### [INSTRUCTIONS FOR THE TASK]
Below are some lines of data. Return all of them as they are.

▬▬▬▬▬▬▬▬▬▬

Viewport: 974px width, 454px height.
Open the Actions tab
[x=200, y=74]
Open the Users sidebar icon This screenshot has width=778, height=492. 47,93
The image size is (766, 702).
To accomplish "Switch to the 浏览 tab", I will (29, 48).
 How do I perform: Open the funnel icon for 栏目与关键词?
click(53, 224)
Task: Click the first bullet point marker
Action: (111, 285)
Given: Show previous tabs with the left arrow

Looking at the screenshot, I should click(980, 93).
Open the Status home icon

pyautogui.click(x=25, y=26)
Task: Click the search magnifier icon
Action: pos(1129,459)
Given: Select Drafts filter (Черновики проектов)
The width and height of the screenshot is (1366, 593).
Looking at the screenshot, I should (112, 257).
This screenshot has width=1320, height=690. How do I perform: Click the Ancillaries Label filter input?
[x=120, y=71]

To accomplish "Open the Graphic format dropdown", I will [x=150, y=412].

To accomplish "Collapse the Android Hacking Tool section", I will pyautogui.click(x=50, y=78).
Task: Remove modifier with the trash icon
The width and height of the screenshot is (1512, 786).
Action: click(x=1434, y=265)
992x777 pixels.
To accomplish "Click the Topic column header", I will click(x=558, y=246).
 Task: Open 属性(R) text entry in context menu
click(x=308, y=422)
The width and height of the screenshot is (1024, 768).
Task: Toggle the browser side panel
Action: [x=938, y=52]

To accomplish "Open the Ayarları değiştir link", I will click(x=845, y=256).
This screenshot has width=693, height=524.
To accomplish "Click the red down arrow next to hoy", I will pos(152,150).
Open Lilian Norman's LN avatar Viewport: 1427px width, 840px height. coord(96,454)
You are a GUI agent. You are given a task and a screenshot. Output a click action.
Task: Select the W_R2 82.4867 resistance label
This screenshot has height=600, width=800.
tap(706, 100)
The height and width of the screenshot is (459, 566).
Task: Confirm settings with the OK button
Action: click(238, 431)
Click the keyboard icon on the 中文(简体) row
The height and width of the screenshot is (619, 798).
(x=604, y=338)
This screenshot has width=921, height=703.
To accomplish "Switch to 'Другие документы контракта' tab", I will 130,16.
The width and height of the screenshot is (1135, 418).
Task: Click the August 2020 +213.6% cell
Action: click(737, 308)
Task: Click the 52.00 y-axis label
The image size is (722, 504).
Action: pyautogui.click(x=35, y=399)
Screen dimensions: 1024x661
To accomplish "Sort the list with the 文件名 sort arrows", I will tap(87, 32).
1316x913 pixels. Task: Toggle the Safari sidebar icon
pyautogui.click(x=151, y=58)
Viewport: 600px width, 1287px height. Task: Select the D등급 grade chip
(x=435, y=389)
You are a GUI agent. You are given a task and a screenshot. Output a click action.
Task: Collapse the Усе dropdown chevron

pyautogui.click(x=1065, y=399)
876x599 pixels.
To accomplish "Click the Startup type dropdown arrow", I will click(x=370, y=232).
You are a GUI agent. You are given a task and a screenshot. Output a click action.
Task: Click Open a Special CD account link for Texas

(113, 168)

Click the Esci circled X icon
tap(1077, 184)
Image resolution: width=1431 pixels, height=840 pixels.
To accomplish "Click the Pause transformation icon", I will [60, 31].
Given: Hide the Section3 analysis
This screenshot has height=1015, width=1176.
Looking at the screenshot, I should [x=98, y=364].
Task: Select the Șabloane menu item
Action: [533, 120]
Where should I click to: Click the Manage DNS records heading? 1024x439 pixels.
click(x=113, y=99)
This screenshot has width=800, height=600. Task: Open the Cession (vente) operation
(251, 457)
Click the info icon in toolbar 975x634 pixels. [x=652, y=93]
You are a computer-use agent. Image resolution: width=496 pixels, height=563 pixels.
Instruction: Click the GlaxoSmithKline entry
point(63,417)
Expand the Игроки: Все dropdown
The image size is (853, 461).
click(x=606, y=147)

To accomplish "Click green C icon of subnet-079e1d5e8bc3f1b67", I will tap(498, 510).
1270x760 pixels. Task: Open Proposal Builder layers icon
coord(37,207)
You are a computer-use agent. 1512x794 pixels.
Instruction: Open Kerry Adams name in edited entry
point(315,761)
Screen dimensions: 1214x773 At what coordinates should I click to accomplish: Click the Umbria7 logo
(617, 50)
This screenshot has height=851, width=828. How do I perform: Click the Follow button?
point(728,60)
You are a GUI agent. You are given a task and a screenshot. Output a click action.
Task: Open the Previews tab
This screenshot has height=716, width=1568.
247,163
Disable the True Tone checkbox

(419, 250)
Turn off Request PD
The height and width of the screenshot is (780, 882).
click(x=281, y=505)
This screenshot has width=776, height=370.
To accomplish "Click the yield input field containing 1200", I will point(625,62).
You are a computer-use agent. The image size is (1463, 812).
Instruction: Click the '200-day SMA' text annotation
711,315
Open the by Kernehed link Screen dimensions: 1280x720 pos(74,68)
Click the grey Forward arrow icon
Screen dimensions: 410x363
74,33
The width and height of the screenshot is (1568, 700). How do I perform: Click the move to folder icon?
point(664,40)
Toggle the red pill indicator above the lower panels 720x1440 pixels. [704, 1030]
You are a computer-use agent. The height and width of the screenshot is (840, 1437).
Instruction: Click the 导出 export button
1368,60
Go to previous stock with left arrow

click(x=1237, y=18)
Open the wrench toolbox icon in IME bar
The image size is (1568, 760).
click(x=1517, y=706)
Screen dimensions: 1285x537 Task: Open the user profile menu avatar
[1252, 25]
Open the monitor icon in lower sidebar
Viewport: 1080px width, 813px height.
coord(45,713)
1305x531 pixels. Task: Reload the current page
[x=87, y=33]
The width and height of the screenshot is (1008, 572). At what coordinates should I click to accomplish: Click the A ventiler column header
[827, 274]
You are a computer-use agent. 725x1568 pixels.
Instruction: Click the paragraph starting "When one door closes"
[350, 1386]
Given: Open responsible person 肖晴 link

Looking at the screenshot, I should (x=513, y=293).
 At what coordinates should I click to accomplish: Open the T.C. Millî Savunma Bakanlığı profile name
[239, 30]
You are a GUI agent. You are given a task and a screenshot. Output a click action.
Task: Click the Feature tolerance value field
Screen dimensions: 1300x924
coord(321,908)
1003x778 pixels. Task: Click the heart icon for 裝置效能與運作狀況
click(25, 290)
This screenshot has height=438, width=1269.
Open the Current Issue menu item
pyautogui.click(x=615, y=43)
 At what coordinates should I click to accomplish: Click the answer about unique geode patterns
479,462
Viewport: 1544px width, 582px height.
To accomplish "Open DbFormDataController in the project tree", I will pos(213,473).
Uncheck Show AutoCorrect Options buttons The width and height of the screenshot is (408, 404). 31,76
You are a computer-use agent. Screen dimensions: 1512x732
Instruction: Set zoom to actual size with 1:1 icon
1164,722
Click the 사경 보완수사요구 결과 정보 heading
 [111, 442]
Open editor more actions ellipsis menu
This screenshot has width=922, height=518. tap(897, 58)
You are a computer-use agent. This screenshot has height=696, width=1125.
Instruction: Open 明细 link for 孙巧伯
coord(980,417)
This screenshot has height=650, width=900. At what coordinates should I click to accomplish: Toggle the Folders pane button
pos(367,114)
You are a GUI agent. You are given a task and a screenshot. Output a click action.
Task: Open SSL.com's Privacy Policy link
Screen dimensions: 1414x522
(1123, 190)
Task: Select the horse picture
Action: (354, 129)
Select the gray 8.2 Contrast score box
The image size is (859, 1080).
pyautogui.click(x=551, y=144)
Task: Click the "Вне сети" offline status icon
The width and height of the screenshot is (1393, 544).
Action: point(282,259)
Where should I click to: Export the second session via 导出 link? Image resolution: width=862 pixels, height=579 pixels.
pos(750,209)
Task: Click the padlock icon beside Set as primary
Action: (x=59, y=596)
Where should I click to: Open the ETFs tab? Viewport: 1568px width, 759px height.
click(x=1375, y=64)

▬▬▬▬▬▬▬▬▬▬

### [OUTPUT BELOW]
Viewport: 974px width, 454px height.
Open the Actions tab
[x=200, y=74]
Open the Users sidebar icon This screenshot has width=778, height=492. 47,93
The image size is (766, 702).
To accomplish "Switch to the 浏览 tab", I will (29, 48).
 How do I perform: Open the funnel icon for 栏目与关键词?
click(53, 224)
Task: Click the first bullet point marker
Action: (111, 285)
Given: Show previous tabs with the left arrow

Looking at the screenshot, I should click(980, 93).
Open the Status home icon

pyautogui.click(x=25, y=26)
Task: Click the search magnifier icon
Action: pos(1129,459)
Given: Select Drafts filter (Черновики проектов)
The width and height of the screenshot is (1366, 593).
Looking at the screenshot, I should (112, 257).
This screenshot has width=1320, height=690. How do I perform: Click the Ancillaries Label filter input?
[x=120, y=71]

To accomplish "Open the Graphic format dropdown", I will [x=150, y=412].

To accomplish "Collapse the Android Hacking Tool section", I will pyautogui.click(x=50, y=78).
Task: Remove modifier with the trash icon
The width and height of the screenshot is (1512, 786).
Action: click(x=1434, y=265)
992x777 pixels.
To accomplish "Click the Topic column header", I will click(x=558, y=246).
 Task: Open 属性(R) text entry in context menu
click(x=308, y=422)
The width and height of the screenshot is (1024, 768).
Task: Toggle the browser side panel
Action: [x=938, y=52]

To accomplish "Open the Ayarları değiştir link", I will click(x=845, y=256).
This screenshot has width=693, height=524.
To accomplish "Click the red down arrow next to hoy", I will pos(152,150).
Open Lilian Norman's LN avatar Viewport: 1427px width, 840px height. coord(96,454)
You are a GUI agent. You are given a task and a screenshot. Output a click action.
Task: Select the W_R2 82.4867 resistance label
This screenshot has height=600, width=800.
tap(706, 100)
The height and width of the screenshot is (459, 566).
Task: Confirm settings with the OK button
Action: click(238, 431)
Click the keyboard icon on the 中文(简体) row
The height and width of the screenshot is (619, 798).
(x=604, y=338)
This screenshot has width=921, height=703.
To accomplish "Switch to 'Другие документы контракта' tab", I will 130,16.
The width and height of the screenshot is (1135, 418).
Task: Click the August 2020 +213.6% cell
Action: click(737, 308)
Task: Click the 52.00 y-axis label
The image size is (722, 504).
Action: pyautogui.click(x=35, y=399)
Screen dimensions: 1024x661
To accomplish "Sort the list with the 文件名 sort arrows", I will tap(87, 32).
1316x913 pixels. Task: Toggle the Safari sidebar icon
pyautogui.click(x=151, y=58)
Viewport: 600px width, 1287px height. Task: Select the D등급 grade chip
(x=435, y=389)
You are a GUI agent. You are given a task and a screenshot. Output a click action.
Task: Collapse the Усе dropdown chevron

pyautogui.click(x=1065, y=399)
876x599 pixels.
To accomplish "Click the Startup type dropdown arrow", I will click(x=370, y=232).
You are a GUI agent. You are given a task and a screenshot. Output a click action.
Task: Click Open a Special CD account link for Texas

(113, 168)

Click the Esci circled X icon
tap(1077, 184)
Image resolution: width=1431 pixels, height=840 pixels.
To accomplish "Click the Pause transformation icon", I will [60, 31].
Given: Hide the Section3 analysis
This screenshot has height=1015, width=1176.
Looking at the screenshot, I should [x=98, y=364].
Task: Select the Șabloane menu item
Action: [533, 120]
Where should I click to: Click the Manage DNS records heading? 1024x439 pixels.
click(x=113, y=99)
This screenshot has width=800, height=600. Task: Open the Cession (vente) operation
(251, 457)
Click the info icon in toolbar 975x634 pixels. [x=652, y=93]
You are a computer-use agent. Image resolution: width=496 pixels, height=563 pixels.
Instruction: Click the GlaxoSmithKline entry
point(63,417)
Expand the Игроки: Все dropdown
The image size is (853, 461).
click(x=606, y=147)

To accomplish "Click green C icon of subnet-079e1d5e8bc3f1b67", I will tap(498, 510).
1270x760 pixels. Task: Open Proposal Builder layers icon
coord(37,207)
You are a computer-use agent. 1512x794 pixels.
Instruction: Open Kerry Adams name in edited entry
point(315,761)
Screen dimensions: 1214x773 At what coordinates should I click to accomplish: Click the Umbria7 logo
(617, 50)
This screenshot has height=851, width=828. How do I perform: Click the Follow button?
point(728,60)
You are a GUI agent. You are given a task and a screenshot. Output a click action.
Task: Open the Previews tab
This screenshot has height=716, width=1568.
247,163
Disable the True Tone checkbox

(419, 250)
Turn off Request PD
The height and width of the screenshot is (780, 882).
click(x=281, y=505)
This screenshot has width=776, height=370.
To accomplish "Click the yield input field containing 1200", I will point(625,62).
You are a computer-use agent. The image size is (1463, 812).
Instruction: Click the '200-day SMA' text annotation
711,315
Open the by Kernehed link Screen dimensions: 1280x720 pos(74,68)
Click the grey Forward arrow icon
Screen dimensions: 410x363
74,33
The width and height of the screenshot is (1568, 700). How do I perform: Click the move to folder icon?
point(664,40)
Toggle the red pill indicator above the lower panels 720x1440 pixels. [704, 1030]
You are a computer-use agent. The height and width of the screenshot is (840, 1437).
Instruction: Click the 导出 export button
1368,60
Go to previous stock with left arrow

click(x=1237, y=18)
Open the wrench toolbox icon in IME bar
The image size is (1568, 760).
click(x=1517, y=706)
Screen dimensions: 1285x537 Task: Open the user profile menu avatar
[1252, 25]
Open the monitor icon in lower sidebar
Viewport: 1080px width, 813px height.
coord(45,713)
1305x531 pixels. Task: Reload the current page
[x=87, y=33]
The width and height of the screenshot is (1008, 572). At what coordinates should I click to accomplish: Click the A ventiler column header
[827, 274]
You are a computer-use agent. 725x1568 pixels.
Instruction: Click the paragraph starting "When one door closes"
[350, 1386]
Given: Open responsible person 肖晴 link

Looking at the screenshot, I should (x=513, y=293).
 At what coordinates should I click to accomplish: Open the T.C. Millî Savunma Bakanlığı profile name
[239, 30]
You are a GUI agent. You are given a task and a screenshot. Output a click action.
Task: Click the Feature tolerance value field
Screen dimensions: 1300x924
coord(321,908)
1003x778 pixels. Task: Click the heart icon for 裝置效能與運作狀況
click(25, 290)
This screenshot has height=438, width=1269.
Open the Current Issue menu item
pyautogui.click(x=615, y=43)
 At what coordinates should I click to accomplish: Click the answer about unique geode patterns
479,462
Viewport: 1544px width, 582px height.
To accomplish "Open DbFormDataController in the project tree", I will pos(213,473).
Uncheck Show AutoCorrect Options buttons The width and height of the screenshot is (408, 404). 31,76
You are a computer-use agent. Screen dimensions: 1512x732
Instruction: Set zoom to actual size with 1:1 icon
1164,722
Click the 사경 보완수사요구 결과 정보 heading
 [111, 442]
Open editor more actions ellipsis menu
This screenshot has width=922, height=518. tap(897, 58)
You are a computer-use agent. This screenshot has height=696, width=1125.
Instruction: Open 明细 link for 孙巧伯
coord(980,417)
This screenshot has height=650, width=900. At what coordinates should I click to accomplish: Toggle the Folders pane button
pos(367,114)
You are a GUI agent. You are given a task and a screenshot. Output a click action.
Task: Open SSL.com's Privacy Policy link
Screen dimensions: 1414x522
(1123, 190)
Task: Select the horse picture
Action: (354, 129)
Select the gray 8.2 Contrast score box
The image size is (859, 1080).
pyautogui.click(x=551, y=144)
Task: Click the "Вне сети" offline status icon
The width and height of the screenshot is (1393, 544).
Action: point(282,259)
Where should I click to: Export the second session via 导出 link? Image resolution: width=862 pixels, height=579 pixels.
pos(750,209)
Task: Click the padlock icon beside Set as primary
Action: (x=59, y=596)
Where should I click to: Open the ETFs tab? Viewport: 1568px width, 759px height.
click(x=1375, y=64)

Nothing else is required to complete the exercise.